▸ What is required
Format the items below as a Markdown table with the columns "No." and "Line," putting a row number in the first and the line itself in the second. Leave out any blank lines.

[Text and element-locating items]

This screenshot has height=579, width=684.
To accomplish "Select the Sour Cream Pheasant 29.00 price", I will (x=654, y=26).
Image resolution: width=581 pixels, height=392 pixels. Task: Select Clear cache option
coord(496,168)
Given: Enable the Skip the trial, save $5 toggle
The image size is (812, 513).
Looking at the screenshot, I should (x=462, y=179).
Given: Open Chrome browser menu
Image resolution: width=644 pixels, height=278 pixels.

▸ Answer in full
| No. | Line |
|---|---|
| 1 | This screenshot has height=579, width=684. |
| 2 | To accomplish "Select the Sour Cream Pheasant 29.00 price", I will (x=654, y=26). |
| 3 | Image resolution: width=581 pixels, height=392 pixels. Task: Select Clear cache option |
| 4 | coord(496,168) |
| 5 | Given: Enable the Skip the trial, save $5 toggle |
| 6 | The image size is (812, 513). |
| 7 | Looking at the screenshot, I should (x=462, y=179). |
| 8 | Given: Open Chrome browser menu |
| 9 | Image resolution: width=644 pixels, height=278 pixels. |